═══ Text to read

SN 2014 C: How it Started & How it’s Going

May 4, 2022 | Daily Space, Supernovae, Supernovae Remnants

IMAGE: The supernova known as 2014C took place eight years ago—but scientists are still watching and learning from its aftermath. The very faintly visible explosion is shown circled in red. CREDIT: Sloan Digital Sky Survey

Lately, I’ve been seeing a new rash of photos showing how folks have aged as the hashtag #firstheadshot gains steam. These images give a chance to see just how brightly folks shone when they were young. They help train machine learning algorithms to better identify people – you knew you were donating training data, didn’t you? – and these images give us a chance to better understand how aging in different environments can really have an impact.

In the latest issue of The Astrophysical Journal, the supernova remnant 2014 C gets in on the game, and in a new paper led by Benjamin Thomas, researchers show us how this one grand system has changed over the years.

Back in 2014, a bright splot was spotted near the central region of the galaxy NGC 7331. Over the first 500 days after the initial explosion, the system was watched in every wavelength of light. This wasn’t just a regular massive star going boom one day; this was a massive star in a binary system that had its outer layers of hydrogen torn away by its companion until one day its core was out of fuel and its outer layers were a glimmer of their past glory. On that day, the star exploded.

══════

#### [Directives]
1. Reproduce the passage of the article on supernova 2014 C from "IMAGE: The supernova" up to and including "have an impact.".
2. According to the article on supernova 2014 C, near the central region of which galaxy was the bright splot spotted in 2014?

═══ Data excerpt

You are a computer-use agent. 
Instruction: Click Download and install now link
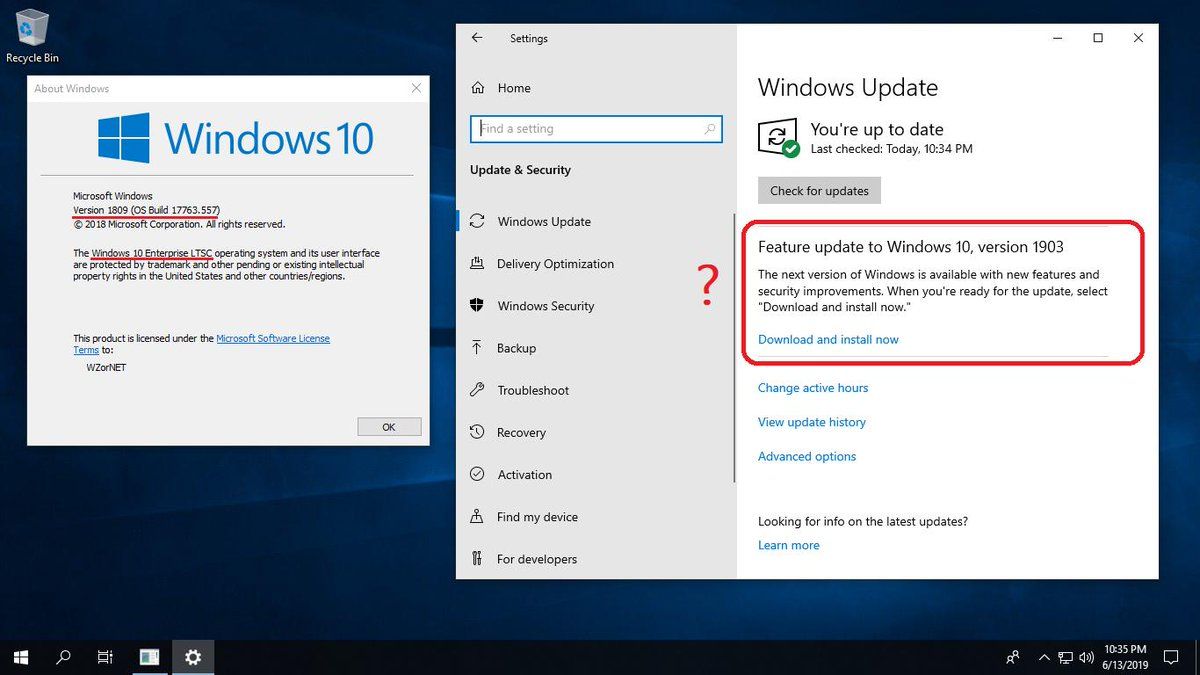pos(828,339)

══════

#### [Answers by task]
1.
IMAGE: The supernova known as 2014C took place eight years ago—but scientists are still watching and learning from its aftermath. The very faintly visible explosion is shown circled in red. CREDIT: Sloan Digital Sky Survey

Lately, I’ve been seeing a new rash of photos showing how folks have aged as the hashtag #firstheadshot gains steam. These images give a chance to see just how brightly folks shone when they were young. They help train machine learning algorithms to better identify people – you knew you were donating training data, didn’t you? – and these images give us a chance to better understand how aging in different environments can really have an impact.

2. NGC 7331